Anyhow, being that we know the name of the doc who did this procedure and can determine how long he has been practicing, I would not be at all surprised if this was his first. I work with many EM attendings who have been practicing 20-30 years and many have only participated in 2, maybe 3 crics. Some none, actually.

Can't intubate, can't ventilate is relative to the person managing the airway. What is a CI/CV situation for you, may not be for me, and what is for me may not be for someone else. None of that really matters unless that other person is there. The best way to determine the necessity of a procedure is to consider the situation with only the information that operator had at the time of the procedure. In the ED, there's stuff we do that gets criticized by in-patient docs because we didn't have the right diagnosis (even though it took them 5 days of gyrations to come to that diagnosis themselves; or classically, they criticize an antibiotic choice and change it when they hit the floor... only to have the culture results show that the first regimen was actually fine).
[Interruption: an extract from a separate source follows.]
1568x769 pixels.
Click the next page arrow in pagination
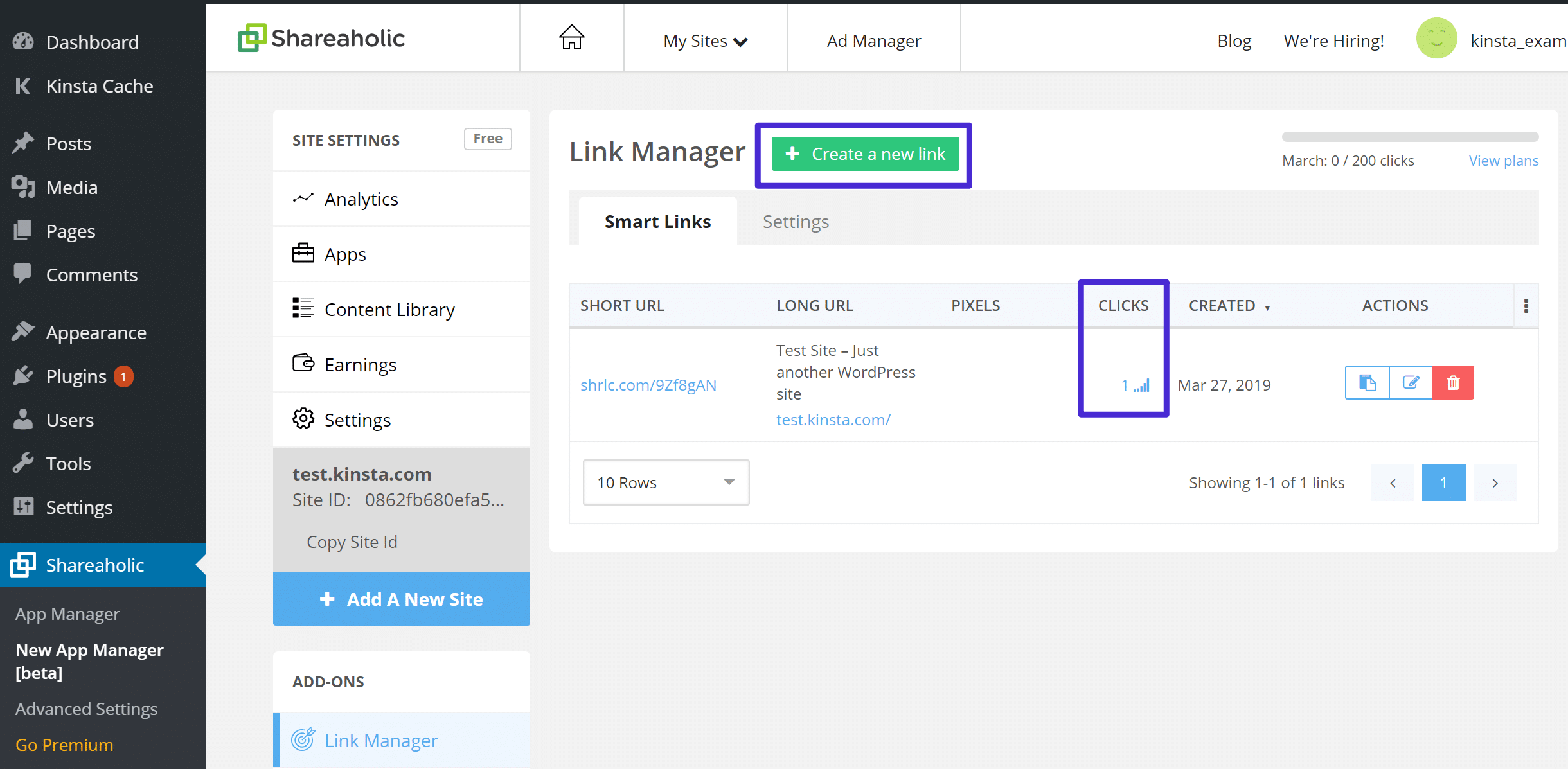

Anyhow, I wouldn't necessarily oppose an attempt at NTI for a patient like this, but it is also a risky procedure. I could argue that it could be riskier since you have to completely stop assisting ventilation and providing O2 will be hindered if not completely halted. NTI is now a very rare procedure and I'd be willing to bet that most folks would be more comfortable with a cric than a blind nasal intubation. Few EDs carry intubating NPLs (mine is finally getting one soon) or bronchoscopes. Calling anesthesia is a fine option if there is already a plan in place for something like this (there is at my institution, and even then I think it takes them too long to respond especially since they have to fetch their bronchoscope from some closet, then push the cart down various hallways to an elevator to take to the ED and then push the cart down another hallway and then to the room is in the ED where they're needed. And if the anesthesia person carrying the difficult airway pager is busy, they gotta call someone to take over for them or call someone else to respond or finish what they're doing really quickly. This is all why anesthesia lost the privilege to intubate in virtually every ED in the US.)
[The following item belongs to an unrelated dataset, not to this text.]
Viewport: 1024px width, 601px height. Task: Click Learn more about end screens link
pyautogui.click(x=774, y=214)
Anyways, I may not have done the same thing. But they made a plan and executed it well with the desired results they wanted. So for that, I commend them.
 
From an ambulance perspective I'd have put in a nasal airway if need be and just give him a good jaw thrust. Achieving normoxaemia is important, how it is achieved is less immediately important, at least in the pre-hospital setting anyway where the average ICP is intubating approximately one person per month (or less).

As for the cricothyrotomy, I have never done one and most ambulance personnel, and indeed probably most emergency and ICU doctors, will only do a handful of them per career. We no longer use a large bore IV cannula for doing them and moved several years ago to using the surgical technique.